An ode to Brooklyn on the night
the Nets first played
by rick
olivares pic by nba/getty images
Certain places will always impose
their own particular empire on their surroundings, sport their immemorial
insignia in the middle of a park just as they would have done far from any
human intervention. — Marcel Proust,
Swann’s Way
With the jumpshot at the
11:41 mark of the first quarter, Deron Williams scored the first basket for the
Brooklyn Nets and a huge cheer went up across the Barclays Center.
Two hours and 24 minutes
later, Williams hit two free throws after a foul by the Toronto Raptors’ Alan
Anderson for the marginal score of 107-100. And another huge cheer went up
across the new building along Atlantic Avenue even if it was close to 10pm. But
what a day. What a day.
Professional sports made a
huge resounding splash back in Brooklyn with the debut of the Nets.

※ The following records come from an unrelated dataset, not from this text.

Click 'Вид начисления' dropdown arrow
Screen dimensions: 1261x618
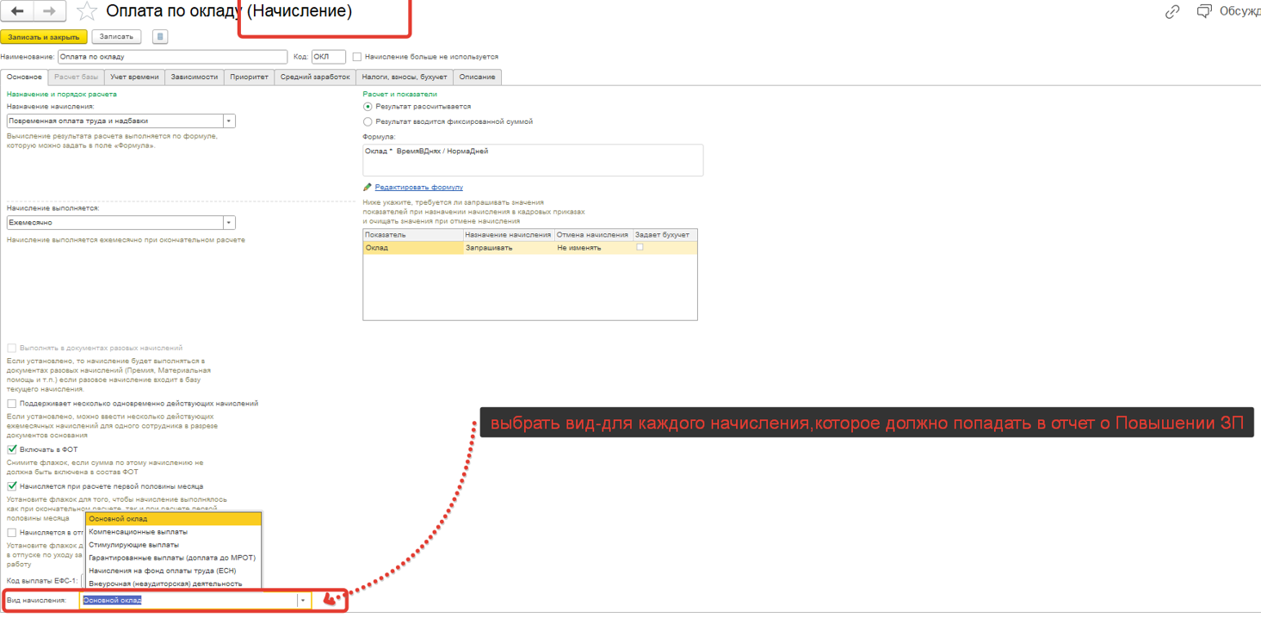303,600
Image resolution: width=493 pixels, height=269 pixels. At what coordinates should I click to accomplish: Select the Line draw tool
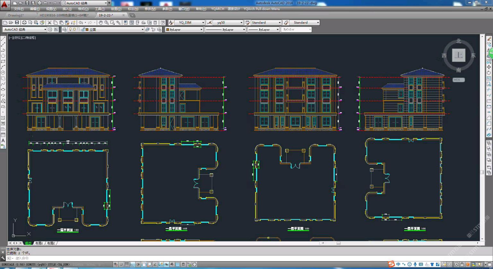point(3,39)
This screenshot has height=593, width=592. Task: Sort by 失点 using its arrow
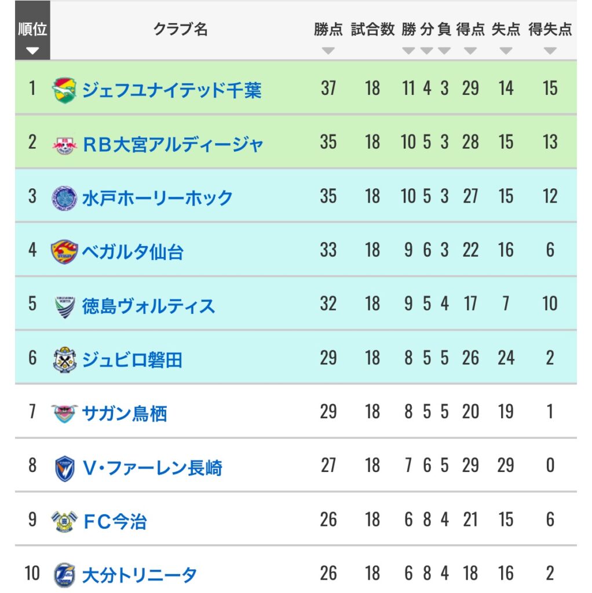coord(506,51)
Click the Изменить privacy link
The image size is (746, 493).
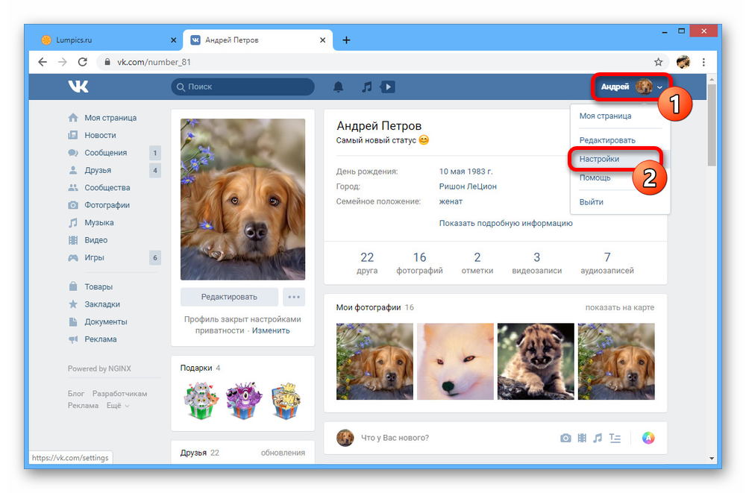[271, 330]
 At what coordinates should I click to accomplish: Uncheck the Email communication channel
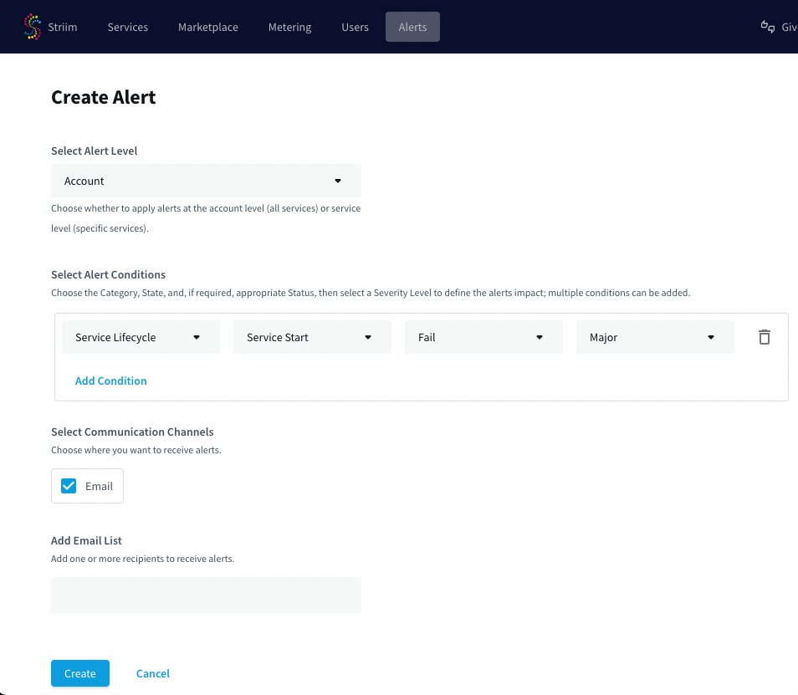(68, 485)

The
Brooklyn Cyclones have tried to hold the fort for sports in this second most
populous borough of New York (after Manhattan) but they are a minor league
squad (affiliated with the New York Mets) but it wasn’t enough to ease the pain
of the departure of the Dodgers.
When the Dodgers left in 1957
for San Francisco, it was like the hearts of Brooklynites and Dodgers fans everywhere were ripped out. Surely,
Seattle Supersonics fans can empathize. The Lords of Flatbush were gone. And in
their place remained memories. Fast fading ones.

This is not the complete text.